Women make up less than one percent of military divers, even though the position has been open to women under the same physical standards as men for decades. Only a few dozen women have ever qualified as military surface supplied divers since the first woman graduated from Navy Dive School in 1976. I didn’t realize I was doing something so unusual when I qualified as a deep-sea diver, I just never believed people when they told me I couldn’t do it. I trained to be strong and efficient, smart and calm in an emergency; those traits didn’t come naturally, but stubbornness did. If I could freedive at a level no one thought possible, then surely the men in my Coast Guard dive unit, who frequently questioned my authority, were wrong about other things too.

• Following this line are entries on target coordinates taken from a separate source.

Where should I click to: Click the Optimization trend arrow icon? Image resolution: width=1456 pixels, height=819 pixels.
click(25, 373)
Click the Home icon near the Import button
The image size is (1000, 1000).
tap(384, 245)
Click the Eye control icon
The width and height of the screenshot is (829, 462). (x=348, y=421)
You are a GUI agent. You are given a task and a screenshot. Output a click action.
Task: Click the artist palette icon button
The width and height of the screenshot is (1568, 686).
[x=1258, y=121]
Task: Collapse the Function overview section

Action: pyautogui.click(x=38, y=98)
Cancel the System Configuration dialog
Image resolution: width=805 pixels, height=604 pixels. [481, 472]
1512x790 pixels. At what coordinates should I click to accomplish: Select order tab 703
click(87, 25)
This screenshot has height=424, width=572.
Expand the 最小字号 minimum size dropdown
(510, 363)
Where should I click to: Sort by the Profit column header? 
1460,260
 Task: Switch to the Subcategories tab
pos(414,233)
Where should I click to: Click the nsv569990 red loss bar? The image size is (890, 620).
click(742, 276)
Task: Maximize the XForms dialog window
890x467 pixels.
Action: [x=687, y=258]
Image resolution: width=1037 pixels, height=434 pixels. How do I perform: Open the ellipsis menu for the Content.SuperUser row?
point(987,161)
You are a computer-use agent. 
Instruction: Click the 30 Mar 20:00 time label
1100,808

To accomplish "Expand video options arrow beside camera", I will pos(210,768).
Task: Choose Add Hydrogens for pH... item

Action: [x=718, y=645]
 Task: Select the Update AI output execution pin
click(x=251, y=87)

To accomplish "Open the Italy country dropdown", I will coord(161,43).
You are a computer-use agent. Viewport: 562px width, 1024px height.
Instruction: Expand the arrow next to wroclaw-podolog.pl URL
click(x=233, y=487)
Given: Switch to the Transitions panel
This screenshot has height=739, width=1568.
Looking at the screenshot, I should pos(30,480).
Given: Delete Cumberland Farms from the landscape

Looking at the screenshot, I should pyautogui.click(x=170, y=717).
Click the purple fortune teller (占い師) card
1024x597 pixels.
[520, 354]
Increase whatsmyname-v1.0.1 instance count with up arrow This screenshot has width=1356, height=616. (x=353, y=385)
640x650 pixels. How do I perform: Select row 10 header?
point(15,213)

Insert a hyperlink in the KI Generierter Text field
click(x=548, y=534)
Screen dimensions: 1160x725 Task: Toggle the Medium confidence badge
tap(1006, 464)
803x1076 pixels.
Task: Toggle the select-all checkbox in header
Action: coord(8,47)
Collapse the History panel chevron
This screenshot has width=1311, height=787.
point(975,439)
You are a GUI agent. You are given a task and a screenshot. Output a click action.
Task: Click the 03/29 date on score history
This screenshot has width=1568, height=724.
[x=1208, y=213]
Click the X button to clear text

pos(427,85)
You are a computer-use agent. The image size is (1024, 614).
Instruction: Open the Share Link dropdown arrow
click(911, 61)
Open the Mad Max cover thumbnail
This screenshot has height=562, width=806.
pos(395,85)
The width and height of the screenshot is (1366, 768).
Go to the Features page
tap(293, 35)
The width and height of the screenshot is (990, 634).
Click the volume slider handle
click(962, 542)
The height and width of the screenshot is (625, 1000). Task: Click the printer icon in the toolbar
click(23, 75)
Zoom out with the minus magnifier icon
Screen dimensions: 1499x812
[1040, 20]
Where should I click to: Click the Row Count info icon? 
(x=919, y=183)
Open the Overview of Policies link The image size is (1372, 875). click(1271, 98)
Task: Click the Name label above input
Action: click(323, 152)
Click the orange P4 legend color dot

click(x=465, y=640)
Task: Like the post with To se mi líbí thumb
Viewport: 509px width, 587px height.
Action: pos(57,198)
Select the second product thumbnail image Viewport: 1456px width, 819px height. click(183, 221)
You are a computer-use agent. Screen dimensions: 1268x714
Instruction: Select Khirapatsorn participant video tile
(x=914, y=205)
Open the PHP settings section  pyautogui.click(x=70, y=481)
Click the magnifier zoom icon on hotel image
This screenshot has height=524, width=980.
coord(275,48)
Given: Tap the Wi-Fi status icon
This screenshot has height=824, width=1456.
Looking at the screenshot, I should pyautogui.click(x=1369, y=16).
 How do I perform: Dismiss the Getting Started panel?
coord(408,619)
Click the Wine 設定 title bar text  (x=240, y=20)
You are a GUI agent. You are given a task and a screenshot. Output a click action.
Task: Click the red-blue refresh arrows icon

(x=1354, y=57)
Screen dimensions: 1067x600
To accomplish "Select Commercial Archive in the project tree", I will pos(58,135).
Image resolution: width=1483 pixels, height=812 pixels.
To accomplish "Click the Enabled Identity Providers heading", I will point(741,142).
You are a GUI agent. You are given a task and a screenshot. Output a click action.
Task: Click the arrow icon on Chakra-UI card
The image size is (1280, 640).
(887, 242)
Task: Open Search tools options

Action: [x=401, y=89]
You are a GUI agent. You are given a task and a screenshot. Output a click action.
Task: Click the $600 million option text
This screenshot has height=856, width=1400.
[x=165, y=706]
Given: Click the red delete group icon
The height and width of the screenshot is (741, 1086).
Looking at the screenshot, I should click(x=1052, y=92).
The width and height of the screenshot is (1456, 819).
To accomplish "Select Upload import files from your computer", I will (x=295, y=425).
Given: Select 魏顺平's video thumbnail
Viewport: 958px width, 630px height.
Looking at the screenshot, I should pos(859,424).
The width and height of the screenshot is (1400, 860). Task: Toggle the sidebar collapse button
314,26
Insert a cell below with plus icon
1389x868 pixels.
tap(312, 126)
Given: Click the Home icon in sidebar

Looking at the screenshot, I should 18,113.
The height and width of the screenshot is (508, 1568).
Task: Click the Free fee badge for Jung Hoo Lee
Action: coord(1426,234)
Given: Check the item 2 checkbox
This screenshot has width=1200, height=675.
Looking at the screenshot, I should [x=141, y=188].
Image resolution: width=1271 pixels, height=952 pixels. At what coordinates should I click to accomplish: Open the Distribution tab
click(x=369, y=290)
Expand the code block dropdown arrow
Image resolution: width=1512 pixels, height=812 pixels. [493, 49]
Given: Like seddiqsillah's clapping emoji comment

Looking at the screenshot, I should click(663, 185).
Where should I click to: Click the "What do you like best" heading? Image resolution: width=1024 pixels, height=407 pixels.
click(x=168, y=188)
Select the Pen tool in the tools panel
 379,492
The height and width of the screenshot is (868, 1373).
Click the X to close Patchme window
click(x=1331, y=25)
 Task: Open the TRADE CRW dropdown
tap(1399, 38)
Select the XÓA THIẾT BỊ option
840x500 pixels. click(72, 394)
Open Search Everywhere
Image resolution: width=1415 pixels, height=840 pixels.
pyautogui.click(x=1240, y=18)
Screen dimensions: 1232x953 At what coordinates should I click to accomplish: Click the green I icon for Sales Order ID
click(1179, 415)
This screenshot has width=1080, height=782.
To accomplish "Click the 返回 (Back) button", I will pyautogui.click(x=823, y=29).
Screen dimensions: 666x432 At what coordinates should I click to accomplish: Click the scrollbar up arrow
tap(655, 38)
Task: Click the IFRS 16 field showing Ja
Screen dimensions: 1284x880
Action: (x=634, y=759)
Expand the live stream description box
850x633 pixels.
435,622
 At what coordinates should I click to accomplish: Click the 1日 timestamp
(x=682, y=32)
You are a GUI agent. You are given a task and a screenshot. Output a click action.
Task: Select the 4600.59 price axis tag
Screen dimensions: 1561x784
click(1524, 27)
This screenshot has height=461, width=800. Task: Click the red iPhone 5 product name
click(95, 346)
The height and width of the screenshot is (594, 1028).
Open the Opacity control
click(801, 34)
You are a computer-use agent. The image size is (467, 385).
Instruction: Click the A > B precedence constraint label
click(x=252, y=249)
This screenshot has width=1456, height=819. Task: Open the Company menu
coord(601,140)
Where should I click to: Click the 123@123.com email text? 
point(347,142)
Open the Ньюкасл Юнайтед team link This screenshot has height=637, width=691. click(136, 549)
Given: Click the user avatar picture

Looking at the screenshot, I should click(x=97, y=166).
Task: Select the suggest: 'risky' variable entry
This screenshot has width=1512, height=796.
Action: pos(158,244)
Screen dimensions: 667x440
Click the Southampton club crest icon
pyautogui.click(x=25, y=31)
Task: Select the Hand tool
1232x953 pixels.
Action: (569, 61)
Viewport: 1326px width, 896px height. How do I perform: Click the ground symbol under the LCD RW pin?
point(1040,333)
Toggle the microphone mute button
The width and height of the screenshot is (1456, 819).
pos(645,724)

Before that first twenty-meter dive in Florida, I spent hours upon hours of swimming technique drills and sprints in pools, training with a female coach who specialized in combat side stroke, a complicated technique designed to be efficient, low profile, and fast. I spent miles swimming with fins in the open water of San Diego. There were daily sessions lying in bed holding my breath in increasingly longer segments with shrinking recovery time until I could hit a three minute and thirty-second hold regularly, without a trace of panic in my mind.
Freediving is a sport of contradictions: When your body is screaming the loudest to return to the surface and breathe is when you most need to slow down, glide, and conserve oxygen. One of the keys of holding your breath longer is learning how to breathe properly before a dive and to ensure you’re as relaxed as possible during the dive. The widest portion of the lungs is located in the lower third; it contains the largest volume of air and is controlled by the diaphragm. Thus, breathing from the belly instead of the upper chest gives you a greater volume of air for less effort.
I came to relish the feeling of control the sport gave me. An intense body awareness was necessary. No movement could be wasted, and every kick had to be as efficient as possible. Contrary to its reputation as an extreme sport, freediving has meditative aspects. It requires you to be fully present in the moment. A sense of solitude accompanied every immersion in the dark and cold waters near San Diego, but I preferred the warmer waters of Mexico and Hawaii where I could observe sea creatures in the clear blue. As I became more comfortable holding my breath at depth, I started training to become an Assistant Freediving Instructor through the organization Freediving Instructors International. Over the next two years, I’d learn to reach the depth of twenty-meters on dive after dive while watching students’ technique.
When freediving, I could forget the frustrations of being a female dive officer. Instead, I focused on those few moments of sublime grace, and the knowledge that I had the mental strength to participate in a sport that defied most rational thought. Freediving was simultaneously the most difficult and the most natural thing in the world.